Overview
BYOL lets you replace the default platform LLM with any inference engine you control — an
on-premise model, a fine-tuned model, a Google ADK agent, a LangGraph workflow, or anything else
that can speak the Vaani WebSocket protocol.
When BYOL is enabled for an agent, every response turn is routed to your WebSocket server instead
of the built-in provider (OpenAI, Google, Groq, etc.). The rest of the pipeline — STT, TTS,
telephony, transcripts, Langfuse tracing — stays exactly the same.
How to enable BYOL
- Open your agent in the dashboard.
- Go to Brain → Reasoning Language Model (LLM).
- Switch to the Bring your Own LLM (BYOL) tab.
- Paste your WebSocket URL (e.g.
wss://your-server.example.com/chat/stream).
- Click Test Connection to verify reachability, then Save URL.
- Choose a Fallback LLM — either No fallback or Use platform LLM.
The URL is stored under agent_config.persona.senses_capabilities.brain.llm.extra_params.llm_websocket_url
and takes effect immediately on the next call.
WebSocket protocol
Your server must implement the following JSON message exchange over a persistent WebSocket
connection. Vaani opens one connection per call (identified by session_id / room name) and
sends one request per agent turn.
Connection handshake
Immediately after the WebSocket is accepted, your server must send two JSON frames in order:
{ "interaction_type": "config", "content": "Server ready" }
{ "interaction_type": "greeting", "content": "Hello" }
These frames are consumed by the Vaani agent and discarded — they are only used to confirm the
connection is live. The content strings may be anything.
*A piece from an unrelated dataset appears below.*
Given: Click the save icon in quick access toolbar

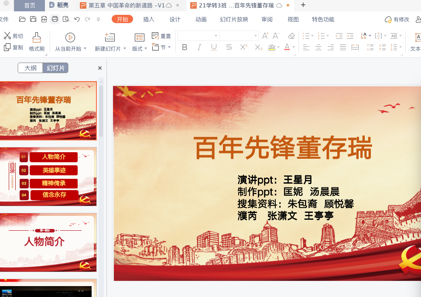Looking at the screenshot, I should [33, 19].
Agent → Your server (request)
For every agent turn (after the user finishes speaking) Vaani sends:
{
"interaction_type": "response_required",
"response_id": 1,
"transcript": [
{ "role": "system", "content": "You are a pen salesman …" },
{ "role": "user", "content": "What pens do you sell?" },
{ "role": "assistant", "content": "We carry …" },
{ "role": "user", "content": "Do you have fountain pens?" }
]
}
| Field | Type | Description |
|---|
interaction_type | "response_required" | Always this value for a normal turn |
response_id | integer | Monotonically increasing; echoed back in every response chunk |
transcript | array | Full conversation history for this call, including the system prompt as the first "system" message |
The system prompt built from your agent configuration is always the first
entry with "role": "system". Your server must apply it as the LLM’s
instruction/system message for each turn. If you create an ADK LlmAgent or a
LangChain chain, pass this text as the agent instruction or system message so
the configured persona is honoured.
Your server → Agent (streaming response)
Stream back one or more chunks, each as a JSON frame:
{
"response_type": "response",
"response_id": 1,
"content": "Yes, we carry ",
"content_complete": false
}
Send a final frame with "content_complete": true and optionally empty content to signal end of
turn:
{
"response_type": "response",
"response_id": 1,
"content": "beautiful Pelikan M800 models.",
"content_complete": true
}
| Field | Type | Description |
|---|
response_type | "response" | Always this value |
response_id | integer | Must match the response_id from the request |
content | string | Text chunk to speak; may be empty on the final frame |
content_complete | boolean | true on the last frame of a turn |
You may optionally add "end_call": true on the final frame to signal that the agent should
hang up the call after speaking the response.
Keep-alive (ping/pong)
If your server sends a keep-alive frame Vaani will echo it back immediately:
{ "response_type": "ping_pong" }
Fallback behaviour
You can configure what happens when your server is unreachable or returns an error:
| Setting | Behaviour |
|---|
| No fallback | The turn fails silently; the agent waits for the next user utterance |
| Use platform LLM | The agent falls back to the primary provider configured in the From Providers tab; if that also fails, it tries the fallback provider |
The fallback mode is stored as extra_params.fallback in the agent config ("none" or
"platform").
Session management
Each call opens a new connection at <ws_url>/<call_id> (the call_id / room name is appended
automatically). Your server should use the session_id or the path component to isolate
per-call state (e.g. conversation memory, tool state).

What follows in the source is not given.